Cleveland v. Ward

Cleveland v. Ward, 2016 MT 10 (Jan. 12, 2016) (Shea, J.; Cotter, J., concurring) (7-0, aff’d)

Issue: (1) Whether the district court improperly excluded trial testimony of Cleveland’s treating physician; (2) whether the district court improperly excluded trial testimony of Cleveland’s physical therapist; (3) whether the district court erred in granting a directed verdict on Cleveland’s claim that her rotator cuff tear and shoulder arthritis were caused by the collision; and (4) whether the district court erred in concluding that Cleveland could not recover damages incurred by Shelby House.

Short Answer: (1) No; (2) no; (3) no; and (4) no.

Affirmed

Facts: Shelby Cleveland was involved in a vehicle collision in June 2012 with another driver, Janice Ward. Ward admitted liability and Cleveland sued for damages for physical injuries, emotional distress, past medical costs, and business loss or lost income.

Before trial, Ward moved in limine to exclude references to any damages incurred by Shelby House, and to exclude testimony of Cleveland’s treating physician that Cleveland suffered a rotator cuff injury as a result of the collision. The district court granted both motions, concluding on the first that Shelby House was not a named party, and on the second that Dr. Steele had avoided giving an opinion on causation at his September 2014 deposition (“I don’t really know at this point in time”).

In January 2015, the parties took Dr. Steele’s perpetuation deposition. Ward objected to certain parts of his testimony and the district court sustained several of the objections, concluding Dr. Steele’s testimony could not be offered to establish causation of the rotator cuff injury as his medical opinion did not state that the collision more likely than not caused the injury. The court similarly ruled regarding the testimony of Cleveland’s physical therapist, who could not say whether the accident caused the rotator cuff tear. At the close of evidence, the district court granted a directed verdict on Cleveland’s claim that her rotator cuff tear and shoulder injuries were caused by the collision. 

Procedural Posture & Holding: After a three-day jury trial, the jury returned a verdict of $10,534 for Cleveland. After applying offsets, the district court awarded her $3,057. Cleveland appeals, and the Supreme Court affirms.

Stored records

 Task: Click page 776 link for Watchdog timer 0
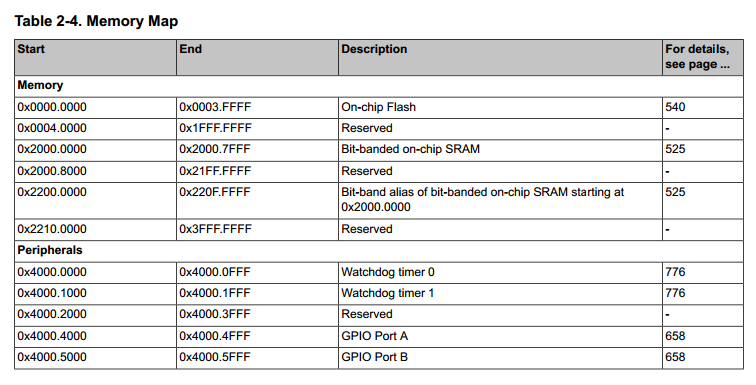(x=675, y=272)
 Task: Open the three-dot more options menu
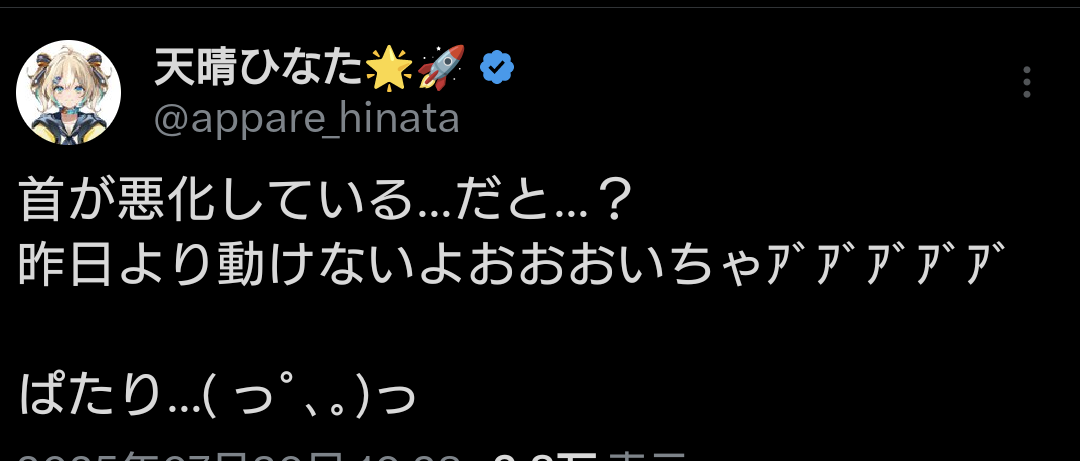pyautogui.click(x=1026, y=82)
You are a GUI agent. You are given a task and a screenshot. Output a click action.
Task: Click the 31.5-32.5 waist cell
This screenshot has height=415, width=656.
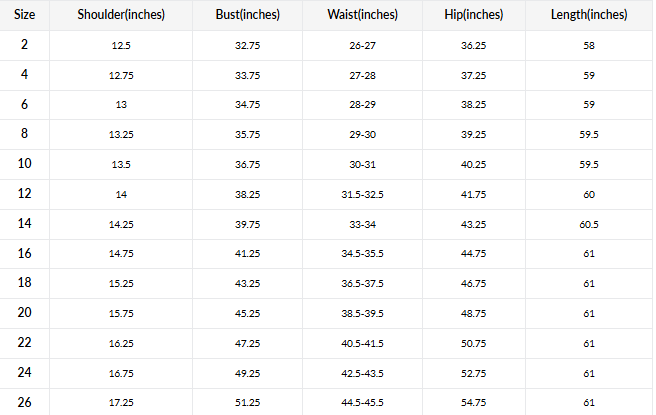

About this task. Extend the Cleveland v. Ward case summary past its final sentence.

Answer for the task.
Reasoning: (1) Of the five portions of Dr. Steele’s excluded testimony, the Supreme Court holds that the district court properly excluded four. It holds the court did err in excluding testimony about the medical difficulty of determining the pain generator of shoulder and neck pain, as this was factual testimony, not opinion testimony. It notes that Dr. Steele’s deposition contains nearly the same language and was not excluded, and therefore holds it is not reversible error because there is no reasonable possibility the excluded evidence contributed to the jury’s verdict.

(2) Because the physical therapist was unable to state that the collision caused the rotator cuff injury, the district court properly excluded her opinion testimony. The physical therapist was allowed to testify extensively about Cleveland’s shoulder injuries, functional limitations, and pain. Nothing in the district court’s ruling prevented Cleveland from asking whether the collision aggravated a pre-existing injury, or prevented the therapist from testifying about the changes she observed in Cleveland’s pain and limitations before and after the accident.

(3) The district court’s directed verdict on causation of the rotator cuff tear and arthritis did not prevent Cleveland form arguing that the collision aggravated a pre-existing injury or caused her pain and limitations.

(4) Shelby House is a separate entity and is not a named party. The district court did not err in concluding Cleveland could not recover damages incurred by Shelby House.

Justice Cotter’s Concurrence: Cleveland’s doctor testified at his deposition that he would not offer an opinion about whether the collision aggravated Cleveland’s injuries. In spite of the Court’s implication that Cleveland could have argued aggravation, Cleveland had no expert opinion on causation of aggravation.